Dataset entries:
........

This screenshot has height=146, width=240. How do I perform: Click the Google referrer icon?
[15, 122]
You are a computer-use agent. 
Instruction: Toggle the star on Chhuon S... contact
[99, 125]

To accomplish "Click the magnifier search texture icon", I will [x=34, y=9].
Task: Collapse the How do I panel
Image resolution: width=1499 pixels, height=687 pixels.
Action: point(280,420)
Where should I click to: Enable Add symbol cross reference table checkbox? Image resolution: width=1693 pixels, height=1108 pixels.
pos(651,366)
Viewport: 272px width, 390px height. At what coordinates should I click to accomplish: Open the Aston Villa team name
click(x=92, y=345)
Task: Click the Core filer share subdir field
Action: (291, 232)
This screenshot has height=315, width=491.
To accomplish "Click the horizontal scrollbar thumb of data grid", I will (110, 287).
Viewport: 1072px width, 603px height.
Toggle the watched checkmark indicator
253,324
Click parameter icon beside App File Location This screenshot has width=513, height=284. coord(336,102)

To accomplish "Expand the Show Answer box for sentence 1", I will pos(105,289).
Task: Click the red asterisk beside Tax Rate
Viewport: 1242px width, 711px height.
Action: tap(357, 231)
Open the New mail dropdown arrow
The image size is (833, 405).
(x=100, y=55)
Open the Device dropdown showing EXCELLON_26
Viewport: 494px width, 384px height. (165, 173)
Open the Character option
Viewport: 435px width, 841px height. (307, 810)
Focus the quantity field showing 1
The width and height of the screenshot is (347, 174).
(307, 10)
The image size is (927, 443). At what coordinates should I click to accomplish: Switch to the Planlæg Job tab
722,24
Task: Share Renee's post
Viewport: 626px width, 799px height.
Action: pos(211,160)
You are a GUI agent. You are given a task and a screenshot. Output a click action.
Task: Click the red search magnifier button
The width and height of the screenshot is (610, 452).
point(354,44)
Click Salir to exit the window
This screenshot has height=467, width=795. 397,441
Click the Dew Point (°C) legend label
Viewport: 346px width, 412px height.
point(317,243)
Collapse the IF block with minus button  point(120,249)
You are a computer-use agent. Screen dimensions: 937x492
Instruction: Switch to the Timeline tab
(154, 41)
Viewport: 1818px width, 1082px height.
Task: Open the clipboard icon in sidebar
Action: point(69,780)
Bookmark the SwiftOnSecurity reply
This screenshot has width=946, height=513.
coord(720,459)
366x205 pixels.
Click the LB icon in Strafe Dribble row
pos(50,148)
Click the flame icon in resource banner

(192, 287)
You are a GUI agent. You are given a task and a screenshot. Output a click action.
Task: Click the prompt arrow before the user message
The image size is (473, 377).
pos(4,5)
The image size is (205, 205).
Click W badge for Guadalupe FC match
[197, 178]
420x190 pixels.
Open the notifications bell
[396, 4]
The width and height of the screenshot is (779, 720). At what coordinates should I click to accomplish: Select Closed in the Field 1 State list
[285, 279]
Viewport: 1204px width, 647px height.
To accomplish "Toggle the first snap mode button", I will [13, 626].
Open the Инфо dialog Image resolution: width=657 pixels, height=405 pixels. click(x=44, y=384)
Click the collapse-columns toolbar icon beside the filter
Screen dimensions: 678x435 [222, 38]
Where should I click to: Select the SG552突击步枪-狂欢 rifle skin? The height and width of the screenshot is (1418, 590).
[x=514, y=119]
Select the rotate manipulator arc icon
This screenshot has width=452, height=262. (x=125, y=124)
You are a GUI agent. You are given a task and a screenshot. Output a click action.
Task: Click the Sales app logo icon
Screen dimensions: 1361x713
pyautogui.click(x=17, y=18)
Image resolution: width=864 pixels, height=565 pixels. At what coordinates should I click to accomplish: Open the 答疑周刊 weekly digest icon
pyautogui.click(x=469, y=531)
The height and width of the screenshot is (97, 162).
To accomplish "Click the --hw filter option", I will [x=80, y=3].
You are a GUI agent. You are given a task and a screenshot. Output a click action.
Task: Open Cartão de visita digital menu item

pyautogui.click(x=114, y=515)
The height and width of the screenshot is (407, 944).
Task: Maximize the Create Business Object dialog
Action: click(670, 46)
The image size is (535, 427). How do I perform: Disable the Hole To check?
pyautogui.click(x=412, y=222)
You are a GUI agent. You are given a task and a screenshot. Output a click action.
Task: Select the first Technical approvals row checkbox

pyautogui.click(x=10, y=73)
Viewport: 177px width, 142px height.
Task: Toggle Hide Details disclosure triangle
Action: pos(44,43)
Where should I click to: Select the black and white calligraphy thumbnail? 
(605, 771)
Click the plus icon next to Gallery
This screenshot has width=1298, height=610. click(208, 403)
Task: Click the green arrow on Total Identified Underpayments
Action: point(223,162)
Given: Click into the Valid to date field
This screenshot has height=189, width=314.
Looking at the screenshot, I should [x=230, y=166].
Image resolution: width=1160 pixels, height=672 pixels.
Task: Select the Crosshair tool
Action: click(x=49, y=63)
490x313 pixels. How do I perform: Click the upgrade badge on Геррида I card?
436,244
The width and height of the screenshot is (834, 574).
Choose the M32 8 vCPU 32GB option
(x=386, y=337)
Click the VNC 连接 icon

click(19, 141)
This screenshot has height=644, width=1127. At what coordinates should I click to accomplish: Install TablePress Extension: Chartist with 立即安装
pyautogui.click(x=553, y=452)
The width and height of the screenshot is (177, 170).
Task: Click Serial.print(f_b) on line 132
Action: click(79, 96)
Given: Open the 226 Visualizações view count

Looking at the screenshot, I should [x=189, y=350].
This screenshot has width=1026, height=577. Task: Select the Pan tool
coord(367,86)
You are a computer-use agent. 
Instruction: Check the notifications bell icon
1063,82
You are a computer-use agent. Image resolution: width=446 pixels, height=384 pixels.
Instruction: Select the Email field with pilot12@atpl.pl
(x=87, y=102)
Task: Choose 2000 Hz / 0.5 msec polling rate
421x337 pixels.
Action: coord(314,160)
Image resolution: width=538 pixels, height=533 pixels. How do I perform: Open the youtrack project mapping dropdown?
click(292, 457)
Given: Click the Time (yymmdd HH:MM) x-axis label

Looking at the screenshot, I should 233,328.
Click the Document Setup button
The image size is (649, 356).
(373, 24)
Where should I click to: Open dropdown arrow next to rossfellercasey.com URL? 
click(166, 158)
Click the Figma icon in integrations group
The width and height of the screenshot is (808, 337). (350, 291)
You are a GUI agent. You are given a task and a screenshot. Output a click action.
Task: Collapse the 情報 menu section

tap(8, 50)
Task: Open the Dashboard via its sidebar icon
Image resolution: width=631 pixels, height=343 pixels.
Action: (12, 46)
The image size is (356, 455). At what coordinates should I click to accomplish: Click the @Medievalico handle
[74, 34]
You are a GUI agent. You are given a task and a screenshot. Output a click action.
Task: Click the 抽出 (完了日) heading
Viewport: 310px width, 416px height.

........

• **Task to carry out**
Each line of the data should be reproduced exactly as it appears.

• **Problem solution**
This screenshot has height=146, width=240. How do I perform: Click the Google referrer icon?
[15, 122]
You are a computer-use agent. 
Instruction: Toggle the star on Chhuon S... contact
[99, 125]

To accomplish "Click the magnifier search texture icon", I will [x=34, y=9].
Task: Collapse the How do I panel
Image resolution: width=1499 pixels, height=687 pixels.
Action: point(280,420)
Where should I click to: Enable Add symbol cross reference table checkbox? Image resolution: width=1693 pixels, height=1108 pixels.
pos(651,366)
Viewport: 272px width, 390px height. At what coordinates should I click to accomplish: Open the Aston Villa team name
click(x=92, y=345)
Task: Click the Core filer share subdir field
Action: (291, 232)
This screenshot has height=315, width=491.
To accomplish "Click the horizontal scrollbar thumb of data grid", I will (110, 287).
Viewport: 1072px width, 603px height.
Toggle the watched checkmark indicator
253,324
Click parameter icon beside App File Location This screenshot has width=513, height=284. coord(336,102)

To accomplish "Expand the Show Answer box for sentence 1", I will pos(105,289).
Task: Click the red asterisk beside Tax Rate
Viewport: 1242px width, 711px height.
Action: tap(357, 231)
Open the New mail dropdown arrow
The image size is (833, 405).
(x=100, y=55)
Open the Device dropdown showing EXCELLON_26
Viewport: 494px width, 384px height. (165, 173)
Open the Character option
Viewport: 435px width, 841px height. (307, 810)
Focus the quantity field showing 1
The width and height of the screenshot is (347, 174).
(307, 10)
The image size is (927, 443). At what coordinates should I click to accomplish: Switch to the Planlæg Job tab
722,24
Task: Share Renee's post
Viewport: 626px width, 799px height.
Action: pos(211,160)
You are a GUI agent. You are given a task and a screenshot. Output a click action.
Task: Click the red search magnifier button
The width and height of the screenshot is (610, 452).
point(354,44)
Click Salir to exit the window
This screenshot has height=467, width=795. 397,441
Click the Dew Point (°C) legend label
Viewport: 346px width, 412px height.
point(317,243)
Collapse the IF block with minus button  point(120,249)
You are a computer-use agent. Screen dimensions: 937x492
Instruction: Switch to the Timeline tab
(154, 41)
Viewport: 1818px width, 1082px height.
Task: Open the clipboard icon in sidebar
Action: point(69,780)
Bookmark the SwiftOnSecurity reply
This screenshot has width=946, height=513.
coord(720,459)
366x205 pixels.
Click the LB icon in Strafe Dribble row
pos(50,148)
Click the flame icon in resource banner

(192, 287)
You are a GUI agent. You are given a task and a screenshot. Output a click action.
Task: Click the prompt arrow before the user message
The image size is (473, 377).
pos(4,5)
The image size is (205, 205).
Click W badge for Guadalupe FC match
[197, 178]
420x190 pixels.
Open the notifications bell
[396, 4]
The width and height of the screenshot is (779, 720). At what coordinates should I click to accomplish: Select Closed in the Field 1 State list
[285, 279]
Viewport: 1204px width, 647px height.
To accomplish "Toggle the first snap mode button", I will [13, 626].
Open the Инфо dialog Image resolution: width=657 pixels, height=405 pixels. click(x=44, y=384)
Click the collapse-columns toolbar icon beside the filter
Screen dimensions: 678x435 [222, 38]
Where should I click to: Select the SG552突击步枪-狂欢 rifle skin? The height and width of the screenshot is (1418, 590).
[x=514, y=119]
Select the rotate manipulator arc icon
This screenshot has width=452, height=262. (x=125, y=124)
You are a GUI agent. You are given a task and a screenshot. Output a click action.
Task: Click the Sales app logo icon
Screen dimensions: 1361x713
pyautogui.click(x=17, y=18)
Image resolution: width=864 pixels, height=565 pixels. At what coordinates should I click to accomplish: Open the 答疑周刊 weekly digest icon
pyautogui.click(x=469, y=531)
The height and width of the screenshot is (97, 162).
To accomplish "Click the --hw filter option", I will [x=80, y=3].
You are a GUI agent. You are given a task and a screenshot. Output a click action.
Task: Open Cartão de visita digital menu item

pyautogui.click(x=114, y=515)
The height and width of the screenshot is (407, 944).
Task: Maximize the Create Business Object dialog
Action: click(670, 46)
The image size is (535, 427). How do I perform: Disable the Hole To check?
pyautogui.click(x=412, y=222)
You are a GUI agent. You are given a task and a screenshot. Output a click action.
Task: Select the first Technical approvals row checkbox

pyautogui.click(x=10, y=73)
Viewport: 177px width, 142px height.
Task: Toggle Hide Details disclosure triangle
Action: pos(44,43)
Where should I click to: Select the black and white calligraphy thumbnail? 
(605, 771)
Click the plus icon next to Gallery
This screenshot has width=1298, height=610. click(208, 403)
Task: Click the green arrow on Total Identified Underpayments
Action: point(223,162)
Given: Click into the Valid to date field
This screenshot has height=189, width=314.
Looking at the screenshot, I should [x=230, y=166].
Image resolution: width=1160 pixels, height=672 pixels.
Task: Select the Crosshair tool
Action: click(x=49, y=63)
490x313 pixels. How do I perform: Click the upgrade badge on Геррида I card?
436,244
The width and height of the screenshot is (834, 574).
Choose the M32 8 vCPU 32GB option
(x=386, y=337)
Click the VNC 连接 icon

click(19, 141)
This screenshot has height=644, width=1127. At what coordinates should I click to accomplish: Install TablePress Extension: Chartist with 立即安装
pyautogui.click(x=553, y=452)
The width and height of the screenshot is (177, 170).
Task: Click Serial.print(f_b) on line 132
Action: click(79, 96)
Given: Open the 226 Visualizações view count

Looking at the screenshot, I should [x=189, y=350].
This screenshot has width=1026, height=577. Task: Select the Pan tool
coord(367,86)
You are a computer-use agent. 
Instruction: Check the notifications bell icon
1063,82
You are a computer-use agent. Image resolution: width=446 pixels, height=384 pixels.
Instruction: Select the Email field with pilot12@atpl.pl
(x=87, y=102)
Task: Choose 2000 Hz / 0.5 msec polling rate
421x337 pixels.
Action: coord(314,160)
Image resolution: width=538 pixels, height=533 pixels. How do I perform: Open the youtrack project mapping dropdown?
click(292, 457)
Given: Click the Time (yymmdd HH:MM) x-axis label

Looking at the screenshot, I should 233,328.
Click the Document Setup button
The image size is (649, 356).
(373, 24)
Where should I click to: Open dropdown arrow next to rossfellercasey.com URL? 
click(166, 158)
Click the Figma icon in integrations group
The width and height of the screenshot is (808, 337). (350, 291)
You are a GUI agent. You are given a task and a screenshot. Output a click action.
Task: Collapse the 情報 menu section

tap(8, 50)
Task: Open the Dashboard via its sidebar icon
Image resolution: width=631 pixels, height=343 pixels.
Action: (12, 46)
The image size is (356, 455). At what coordinates should I click to accomplish: Click the @Medievalico handle
[74, 34]
You are a GUI agent. You are given a task and a screenshot. Output a click action.
Task: Click the 抽出 (完了日) heading
Viewport: 310px width, 416px height.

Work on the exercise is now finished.